DIRECTIONS: Would you copy each line of the records that includes the word "Product"?

Stored records:
- Opening Delimiter -

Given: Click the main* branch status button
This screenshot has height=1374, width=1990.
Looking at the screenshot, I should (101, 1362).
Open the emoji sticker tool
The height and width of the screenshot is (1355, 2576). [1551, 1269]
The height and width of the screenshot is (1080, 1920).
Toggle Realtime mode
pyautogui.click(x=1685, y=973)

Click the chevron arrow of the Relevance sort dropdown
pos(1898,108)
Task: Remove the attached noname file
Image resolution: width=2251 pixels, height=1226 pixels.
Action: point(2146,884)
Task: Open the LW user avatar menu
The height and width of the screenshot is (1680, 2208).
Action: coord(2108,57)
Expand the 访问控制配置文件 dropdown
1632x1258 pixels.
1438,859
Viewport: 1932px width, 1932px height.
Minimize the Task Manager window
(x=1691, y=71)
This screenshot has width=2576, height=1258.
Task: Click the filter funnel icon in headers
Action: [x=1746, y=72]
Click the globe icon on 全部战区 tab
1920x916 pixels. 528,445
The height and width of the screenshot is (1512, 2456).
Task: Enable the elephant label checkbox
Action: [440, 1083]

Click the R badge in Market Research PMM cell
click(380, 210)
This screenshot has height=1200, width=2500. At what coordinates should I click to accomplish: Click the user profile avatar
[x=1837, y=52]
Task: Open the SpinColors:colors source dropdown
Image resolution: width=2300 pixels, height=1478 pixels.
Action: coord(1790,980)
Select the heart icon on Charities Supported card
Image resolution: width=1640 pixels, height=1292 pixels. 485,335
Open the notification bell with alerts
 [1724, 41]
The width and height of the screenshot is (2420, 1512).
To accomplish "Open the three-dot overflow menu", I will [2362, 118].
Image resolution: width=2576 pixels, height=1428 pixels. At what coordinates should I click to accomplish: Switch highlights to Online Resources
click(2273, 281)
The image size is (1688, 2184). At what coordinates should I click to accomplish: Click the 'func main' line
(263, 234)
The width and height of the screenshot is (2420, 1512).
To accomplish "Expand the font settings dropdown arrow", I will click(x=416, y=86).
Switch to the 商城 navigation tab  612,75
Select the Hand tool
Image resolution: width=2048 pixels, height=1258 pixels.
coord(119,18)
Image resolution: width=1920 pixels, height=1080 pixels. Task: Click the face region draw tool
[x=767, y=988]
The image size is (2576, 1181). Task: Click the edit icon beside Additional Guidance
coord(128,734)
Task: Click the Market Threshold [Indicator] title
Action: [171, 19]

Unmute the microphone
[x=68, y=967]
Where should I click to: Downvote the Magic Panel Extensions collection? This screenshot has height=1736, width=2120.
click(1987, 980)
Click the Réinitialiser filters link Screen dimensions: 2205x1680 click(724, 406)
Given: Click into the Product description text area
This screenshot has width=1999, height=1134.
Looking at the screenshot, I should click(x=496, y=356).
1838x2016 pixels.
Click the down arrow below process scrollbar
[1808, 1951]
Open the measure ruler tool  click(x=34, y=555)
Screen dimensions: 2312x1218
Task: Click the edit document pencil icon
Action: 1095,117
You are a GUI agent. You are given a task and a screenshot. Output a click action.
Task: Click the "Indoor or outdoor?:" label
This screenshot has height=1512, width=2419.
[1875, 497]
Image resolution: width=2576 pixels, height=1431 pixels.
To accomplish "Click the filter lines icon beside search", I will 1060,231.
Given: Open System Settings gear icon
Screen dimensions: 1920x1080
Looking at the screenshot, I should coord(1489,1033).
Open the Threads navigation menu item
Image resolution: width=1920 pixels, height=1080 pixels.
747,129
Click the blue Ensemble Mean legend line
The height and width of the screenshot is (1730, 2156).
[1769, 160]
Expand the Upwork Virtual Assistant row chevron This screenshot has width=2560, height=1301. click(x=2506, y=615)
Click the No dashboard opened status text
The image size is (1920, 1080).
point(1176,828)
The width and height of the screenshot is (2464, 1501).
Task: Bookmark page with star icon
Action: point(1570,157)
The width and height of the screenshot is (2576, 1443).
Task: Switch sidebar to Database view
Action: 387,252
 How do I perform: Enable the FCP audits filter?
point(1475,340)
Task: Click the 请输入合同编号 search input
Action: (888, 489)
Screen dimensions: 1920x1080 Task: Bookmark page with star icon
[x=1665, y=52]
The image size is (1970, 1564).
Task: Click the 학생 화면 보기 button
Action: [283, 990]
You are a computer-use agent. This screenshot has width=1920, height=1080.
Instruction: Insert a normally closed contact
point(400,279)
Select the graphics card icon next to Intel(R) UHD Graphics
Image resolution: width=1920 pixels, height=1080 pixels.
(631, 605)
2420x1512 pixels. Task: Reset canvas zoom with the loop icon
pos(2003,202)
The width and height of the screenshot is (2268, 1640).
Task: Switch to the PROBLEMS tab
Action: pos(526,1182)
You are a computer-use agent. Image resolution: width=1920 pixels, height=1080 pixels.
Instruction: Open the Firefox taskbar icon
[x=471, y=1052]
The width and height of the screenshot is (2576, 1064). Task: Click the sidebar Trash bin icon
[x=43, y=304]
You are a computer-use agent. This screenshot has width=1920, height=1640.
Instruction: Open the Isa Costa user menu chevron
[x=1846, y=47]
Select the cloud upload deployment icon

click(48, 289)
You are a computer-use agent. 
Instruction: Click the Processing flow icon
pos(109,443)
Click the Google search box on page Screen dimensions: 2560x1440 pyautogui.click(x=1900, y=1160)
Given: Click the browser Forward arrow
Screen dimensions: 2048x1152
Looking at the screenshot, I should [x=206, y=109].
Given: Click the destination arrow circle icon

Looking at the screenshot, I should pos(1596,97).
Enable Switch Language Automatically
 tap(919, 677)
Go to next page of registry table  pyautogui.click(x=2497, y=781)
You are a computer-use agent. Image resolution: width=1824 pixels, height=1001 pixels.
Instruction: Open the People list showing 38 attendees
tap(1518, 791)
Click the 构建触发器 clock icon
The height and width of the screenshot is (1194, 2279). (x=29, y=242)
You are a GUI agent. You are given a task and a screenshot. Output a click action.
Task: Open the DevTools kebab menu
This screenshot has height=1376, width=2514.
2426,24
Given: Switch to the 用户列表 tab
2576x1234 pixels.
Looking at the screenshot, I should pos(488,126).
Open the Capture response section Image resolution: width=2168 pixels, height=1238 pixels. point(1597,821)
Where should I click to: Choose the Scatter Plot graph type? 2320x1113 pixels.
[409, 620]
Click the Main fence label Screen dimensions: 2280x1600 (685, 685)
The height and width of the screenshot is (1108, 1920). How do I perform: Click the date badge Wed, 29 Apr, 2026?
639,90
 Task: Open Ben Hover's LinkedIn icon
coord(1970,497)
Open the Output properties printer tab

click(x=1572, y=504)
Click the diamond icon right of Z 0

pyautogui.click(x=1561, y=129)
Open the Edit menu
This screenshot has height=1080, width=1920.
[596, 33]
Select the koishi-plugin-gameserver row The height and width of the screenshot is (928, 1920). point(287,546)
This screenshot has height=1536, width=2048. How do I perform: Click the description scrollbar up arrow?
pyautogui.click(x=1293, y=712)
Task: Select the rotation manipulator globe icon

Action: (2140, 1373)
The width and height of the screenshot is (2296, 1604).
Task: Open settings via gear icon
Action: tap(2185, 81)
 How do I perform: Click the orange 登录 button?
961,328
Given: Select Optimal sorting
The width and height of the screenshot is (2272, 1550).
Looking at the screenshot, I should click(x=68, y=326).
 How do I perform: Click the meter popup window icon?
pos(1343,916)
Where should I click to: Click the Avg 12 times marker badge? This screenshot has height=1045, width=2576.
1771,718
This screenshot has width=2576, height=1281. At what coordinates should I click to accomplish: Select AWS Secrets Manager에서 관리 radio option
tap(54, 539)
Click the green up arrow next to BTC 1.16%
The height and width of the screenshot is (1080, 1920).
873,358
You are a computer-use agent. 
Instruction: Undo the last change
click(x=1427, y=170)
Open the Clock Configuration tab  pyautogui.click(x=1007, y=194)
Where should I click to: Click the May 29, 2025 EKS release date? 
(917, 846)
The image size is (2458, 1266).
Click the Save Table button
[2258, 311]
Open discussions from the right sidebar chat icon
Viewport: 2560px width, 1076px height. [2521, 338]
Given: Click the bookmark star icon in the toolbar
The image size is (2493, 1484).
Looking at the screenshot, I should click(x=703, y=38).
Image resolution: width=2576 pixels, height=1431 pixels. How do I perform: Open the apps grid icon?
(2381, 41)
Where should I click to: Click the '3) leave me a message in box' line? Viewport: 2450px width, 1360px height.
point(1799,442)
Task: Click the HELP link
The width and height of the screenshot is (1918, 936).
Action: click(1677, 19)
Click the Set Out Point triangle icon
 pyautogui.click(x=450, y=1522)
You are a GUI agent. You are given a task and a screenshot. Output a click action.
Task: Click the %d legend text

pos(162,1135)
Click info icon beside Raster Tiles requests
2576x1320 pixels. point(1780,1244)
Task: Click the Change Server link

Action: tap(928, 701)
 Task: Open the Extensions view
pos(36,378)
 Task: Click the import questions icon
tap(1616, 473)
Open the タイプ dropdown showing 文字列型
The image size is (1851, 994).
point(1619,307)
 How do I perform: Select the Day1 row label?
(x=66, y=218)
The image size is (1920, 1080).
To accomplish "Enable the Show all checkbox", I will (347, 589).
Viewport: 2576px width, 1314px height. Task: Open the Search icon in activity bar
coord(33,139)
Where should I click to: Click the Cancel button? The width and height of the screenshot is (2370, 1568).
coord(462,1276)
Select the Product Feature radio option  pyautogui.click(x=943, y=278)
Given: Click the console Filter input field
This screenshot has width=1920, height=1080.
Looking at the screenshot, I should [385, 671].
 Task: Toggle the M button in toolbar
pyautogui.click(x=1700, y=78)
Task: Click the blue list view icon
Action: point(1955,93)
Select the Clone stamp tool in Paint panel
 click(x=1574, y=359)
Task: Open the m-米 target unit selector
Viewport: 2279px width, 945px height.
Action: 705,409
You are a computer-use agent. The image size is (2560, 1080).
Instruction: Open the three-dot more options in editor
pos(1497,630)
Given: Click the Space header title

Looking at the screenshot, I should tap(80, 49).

- Closing Delimiter -

OUTPUT FOR THIS TASK:
Given: Click into the Product description text area
Select the Product Feature radio option  pyautogui.click(x=943, y=278)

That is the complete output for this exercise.